Gefärbte Welten

Aus offenstehenden Türen dringt Hindifilmmusik, vermischt mit dem Geschrei kreischender Serienheldinnen und spielender Kinder.

Lautsprecher entschuldigen sich für zweiminütige Verspätungen.

Straßenkinder beschallen mit Böllerschlangen die Götter.

Häuser sind einzig gebaut um Auto zu verschlucken und wieder auszuspucken.

Männer im Anzug füttern Kühe.

Parks vermissen das Geschrei spielender Kinder, hören alltäglich den langsamen Schritt alter Menschen.

Vieles, was in der eigenen Kultur eine Selbstverständlichkeit ist, löst bei Besuchern aus einem anderen Teil der Welt Erstaunen und Überraschung aus. Was sind diese Besonderheiten und Eigenarten des eigenen Kulturraumes, die man häufig selbst nicht mehr wahrnimmt?
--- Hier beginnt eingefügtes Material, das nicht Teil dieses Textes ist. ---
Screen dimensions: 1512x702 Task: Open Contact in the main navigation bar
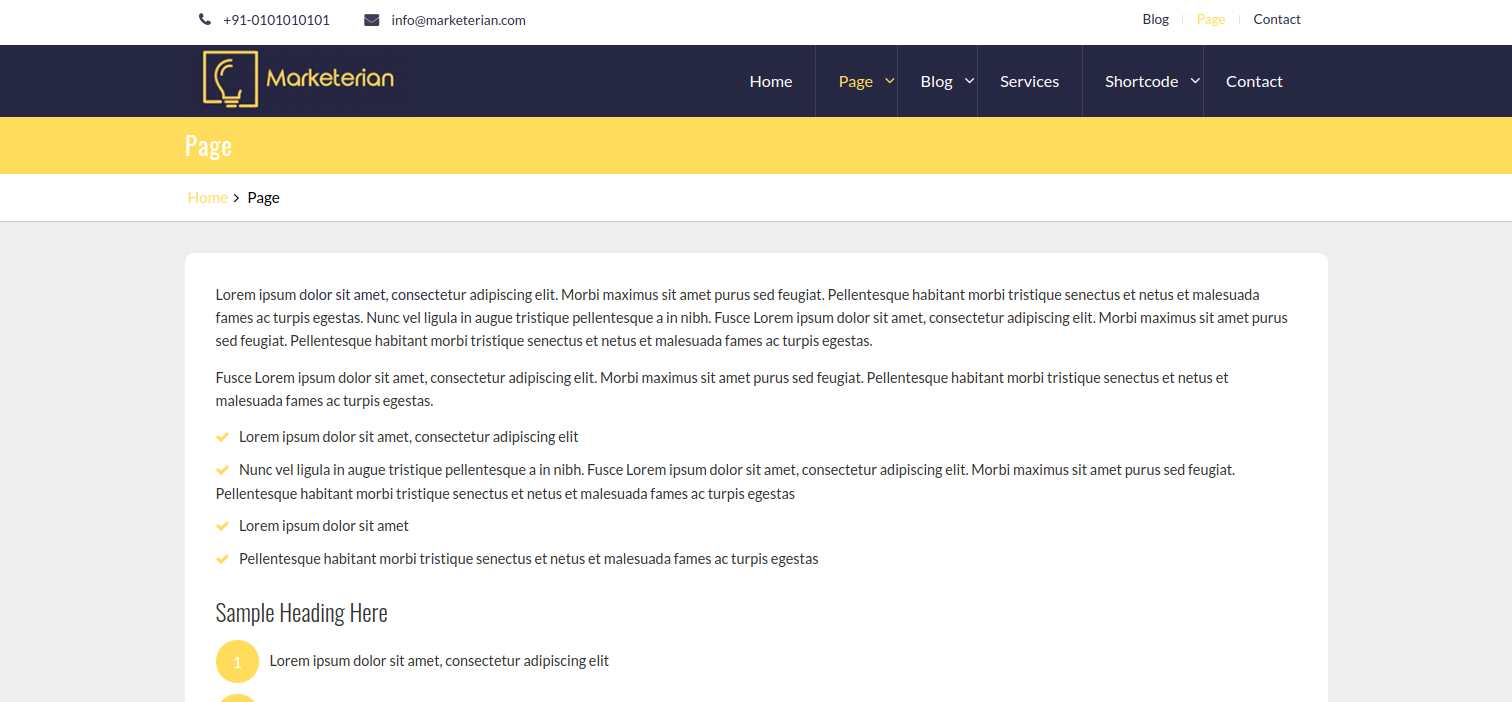point(1254,82)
In einem fotografischen Austausch zwischen Indien und Deutschland, haben die Fotografen Helena Schätzle und Sudharak Olwe versucht, dieses Erstaunen mit der Kamera festzuhalten.

In ihrer Ausstellung „Gefärbte Welten“ stellen Helena Schätzle und Sudharak Olwe ihre Bilder gemeinsam aus. Die indische Welt gesehen aus der Sicht einer Deutschen, die deutsche aus der Sicht eines Inders.